Anyone know how this is done? Maybe brute forcing the keyless entry? Maybe damaging the antenna/preamp with something high-powered would work if there's a fail safe feature to unlock the car in that event?
I've recently seen a presentation about attacks on a widely used system used in current cars.
There are a couple of different ways that are significantly better than brute force (as in: works against real cars in seconds to a few minutes). (Though since key length is only 48 bit, even brute forcing might be practical.)
I'm pretty sure I've had this happen to me [1]: both my Chevy and Jeep were broken into on the same night without damage.
Knowing nothing about how it was done, I'd just assume the security was really bad [2] and the box simply emitted all possible combinations. Has any industry ever taken security seriously before the first major breach?
Our solution is to never store anything of value in the car.
[1] Pretty sure because almost never leave a car unlocked. Two cars unlocked is even more unlikely.
[2] By way of example, unlocking my Chevy with its fob routinely set off a car alarm for a different car. That tells you right there that the car alarm receiver has zero security.
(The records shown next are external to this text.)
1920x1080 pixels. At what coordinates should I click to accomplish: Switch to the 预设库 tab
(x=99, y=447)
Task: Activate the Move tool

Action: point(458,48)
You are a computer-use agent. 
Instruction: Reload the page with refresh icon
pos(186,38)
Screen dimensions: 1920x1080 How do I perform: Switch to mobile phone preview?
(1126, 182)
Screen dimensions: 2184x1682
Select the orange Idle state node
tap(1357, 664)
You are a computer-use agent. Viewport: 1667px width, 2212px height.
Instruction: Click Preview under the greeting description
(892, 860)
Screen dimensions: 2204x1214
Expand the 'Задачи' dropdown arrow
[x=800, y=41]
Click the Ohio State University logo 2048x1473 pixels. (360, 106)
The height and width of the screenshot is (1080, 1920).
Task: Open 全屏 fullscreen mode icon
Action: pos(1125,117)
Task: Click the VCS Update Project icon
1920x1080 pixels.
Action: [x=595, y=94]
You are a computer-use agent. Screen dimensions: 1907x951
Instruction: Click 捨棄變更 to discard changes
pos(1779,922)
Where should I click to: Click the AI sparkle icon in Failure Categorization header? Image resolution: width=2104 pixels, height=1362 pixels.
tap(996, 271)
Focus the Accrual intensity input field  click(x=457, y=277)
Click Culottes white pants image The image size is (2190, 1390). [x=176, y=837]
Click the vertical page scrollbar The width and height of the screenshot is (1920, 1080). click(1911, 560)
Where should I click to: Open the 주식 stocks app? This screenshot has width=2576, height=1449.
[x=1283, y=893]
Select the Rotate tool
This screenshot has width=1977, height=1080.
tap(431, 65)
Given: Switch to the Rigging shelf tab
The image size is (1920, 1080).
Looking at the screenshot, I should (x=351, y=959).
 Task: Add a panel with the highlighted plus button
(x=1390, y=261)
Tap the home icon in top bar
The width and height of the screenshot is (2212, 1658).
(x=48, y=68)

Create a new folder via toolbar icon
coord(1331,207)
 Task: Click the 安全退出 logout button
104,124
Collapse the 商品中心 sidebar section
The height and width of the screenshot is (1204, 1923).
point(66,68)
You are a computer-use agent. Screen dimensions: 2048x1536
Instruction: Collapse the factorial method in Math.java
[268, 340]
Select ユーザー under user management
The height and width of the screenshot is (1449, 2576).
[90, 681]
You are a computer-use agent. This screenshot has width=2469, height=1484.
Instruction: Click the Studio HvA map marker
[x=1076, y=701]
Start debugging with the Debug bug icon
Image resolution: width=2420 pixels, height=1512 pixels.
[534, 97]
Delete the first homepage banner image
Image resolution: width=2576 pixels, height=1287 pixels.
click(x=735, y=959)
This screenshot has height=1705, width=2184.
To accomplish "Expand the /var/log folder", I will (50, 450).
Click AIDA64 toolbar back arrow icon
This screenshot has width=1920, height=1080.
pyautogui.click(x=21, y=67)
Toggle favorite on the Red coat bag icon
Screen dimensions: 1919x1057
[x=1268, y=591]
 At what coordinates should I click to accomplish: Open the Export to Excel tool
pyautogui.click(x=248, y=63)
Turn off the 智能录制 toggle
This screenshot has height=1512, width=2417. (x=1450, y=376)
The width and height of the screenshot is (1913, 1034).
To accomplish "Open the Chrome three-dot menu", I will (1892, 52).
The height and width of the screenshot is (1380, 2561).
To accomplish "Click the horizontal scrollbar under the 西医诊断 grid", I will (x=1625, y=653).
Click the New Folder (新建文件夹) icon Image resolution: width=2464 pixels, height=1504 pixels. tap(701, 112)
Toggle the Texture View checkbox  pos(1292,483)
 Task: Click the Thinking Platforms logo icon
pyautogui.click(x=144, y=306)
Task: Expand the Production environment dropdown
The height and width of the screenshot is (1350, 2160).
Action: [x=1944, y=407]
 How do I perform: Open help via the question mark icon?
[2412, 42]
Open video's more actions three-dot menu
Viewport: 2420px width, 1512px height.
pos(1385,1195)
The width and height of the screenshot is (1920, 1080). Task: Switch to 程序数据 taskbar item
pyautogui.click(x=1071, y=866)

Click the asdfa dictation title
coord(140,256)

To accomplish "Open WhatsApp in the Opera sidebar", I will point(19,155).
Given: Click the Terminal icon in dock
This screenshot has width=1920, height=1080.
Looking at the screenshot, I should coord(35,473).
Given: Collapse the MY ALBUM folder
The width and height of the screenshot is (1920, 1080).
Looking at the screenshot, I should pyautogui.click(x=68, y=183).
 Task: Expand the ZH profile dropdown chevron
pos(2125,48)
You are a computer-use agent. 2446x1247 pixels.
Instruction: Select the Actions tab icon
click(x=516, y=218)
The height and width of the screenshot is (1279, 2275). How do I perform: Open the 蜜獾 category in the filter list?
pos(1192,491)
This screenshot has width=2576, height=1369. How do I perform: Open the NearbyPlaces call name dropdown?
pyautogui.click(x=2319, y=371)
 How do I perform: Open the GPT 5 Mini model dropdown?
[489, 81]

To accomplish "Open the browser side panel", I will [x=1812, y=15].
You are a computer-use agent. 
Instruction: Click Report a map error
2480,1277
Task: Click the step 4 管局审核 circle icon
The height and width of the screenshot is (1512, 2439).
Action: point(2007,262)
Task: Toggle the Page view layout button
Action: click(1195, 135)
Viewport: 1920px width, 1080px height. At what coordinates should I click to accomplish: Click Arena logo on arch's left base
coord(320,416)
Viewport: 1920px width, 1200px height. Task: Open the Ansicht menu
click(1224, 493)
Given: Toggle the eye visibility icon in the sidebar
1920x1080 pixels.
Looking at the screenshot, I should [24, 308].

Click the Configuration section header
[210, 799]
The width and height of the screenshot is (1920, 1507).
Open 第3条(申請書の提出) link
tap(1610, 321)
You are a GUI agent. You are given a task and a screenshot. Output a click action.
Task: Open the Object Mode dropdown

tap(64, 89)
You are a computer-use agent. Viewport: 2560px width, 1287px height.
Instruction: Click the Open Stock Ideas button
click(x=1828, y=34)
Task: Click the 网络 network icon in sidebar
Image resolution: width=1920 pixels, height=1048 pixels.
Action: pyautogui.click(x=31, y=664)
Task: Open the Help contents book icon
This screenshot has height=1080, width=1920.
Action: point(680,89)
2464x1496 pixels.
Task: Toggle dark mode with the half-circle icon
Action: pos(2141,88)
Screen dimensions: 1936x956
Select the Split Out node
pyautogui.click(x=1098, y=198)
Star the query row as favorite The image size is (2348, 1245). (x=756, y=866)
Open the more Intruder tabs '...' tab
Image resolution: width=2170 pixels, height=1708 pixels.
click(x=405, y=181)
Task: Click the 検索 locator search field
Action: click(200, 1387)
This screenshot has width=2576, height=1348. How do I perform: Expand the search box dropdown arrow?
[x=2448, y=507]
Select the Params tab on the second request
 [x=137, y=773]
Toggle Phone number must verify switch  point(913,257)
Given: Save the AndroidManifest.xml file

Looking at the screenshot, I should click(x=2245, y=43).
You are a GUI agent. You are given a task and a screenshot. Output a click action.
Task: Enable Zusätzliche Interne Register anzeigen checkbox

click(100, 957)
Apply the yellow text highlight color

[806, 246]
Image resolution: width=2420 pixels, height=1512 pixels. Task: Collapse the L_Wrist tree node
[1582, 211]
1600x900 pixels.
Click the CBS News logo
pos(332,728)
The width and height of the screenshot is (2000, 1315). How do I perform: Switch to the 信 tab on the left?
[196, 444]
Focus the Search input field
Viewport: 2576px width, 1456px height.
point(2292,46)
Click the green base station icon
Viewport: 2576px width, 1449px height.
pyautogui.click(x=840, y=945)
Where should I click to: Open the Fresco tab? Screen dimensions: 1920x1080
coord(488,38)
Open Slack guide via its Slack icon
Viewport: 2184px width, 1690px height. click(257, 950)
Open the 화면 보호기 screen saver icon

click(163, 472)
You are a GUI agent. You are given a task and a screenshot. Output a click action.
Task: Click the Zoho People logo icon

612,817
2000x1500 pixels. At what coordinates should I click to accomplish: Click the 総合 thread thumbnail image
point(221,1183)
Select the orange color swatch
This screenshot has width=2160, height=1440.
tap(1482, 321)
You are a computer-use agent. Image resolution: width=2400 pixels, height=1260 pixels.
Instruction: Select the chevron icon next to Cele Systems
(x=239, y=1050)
The typical attack in the past involves two devices, one by the car and one by the key. But that attack only works on proximity fobs for obvious reasons.
I read last year the (Texas?) police had some similar devices in there possession. The ones the article talked about listened to lock frequencies and could then work out the unlock frequency from it. So the criminals would scan car parks waiting for people to lock cars that where brought in, wait for the person to leave, then approach the car and unlock it with the captured frequency.
I have no idea if thats what all these devices are, or how legit the article was, but seems legit to me.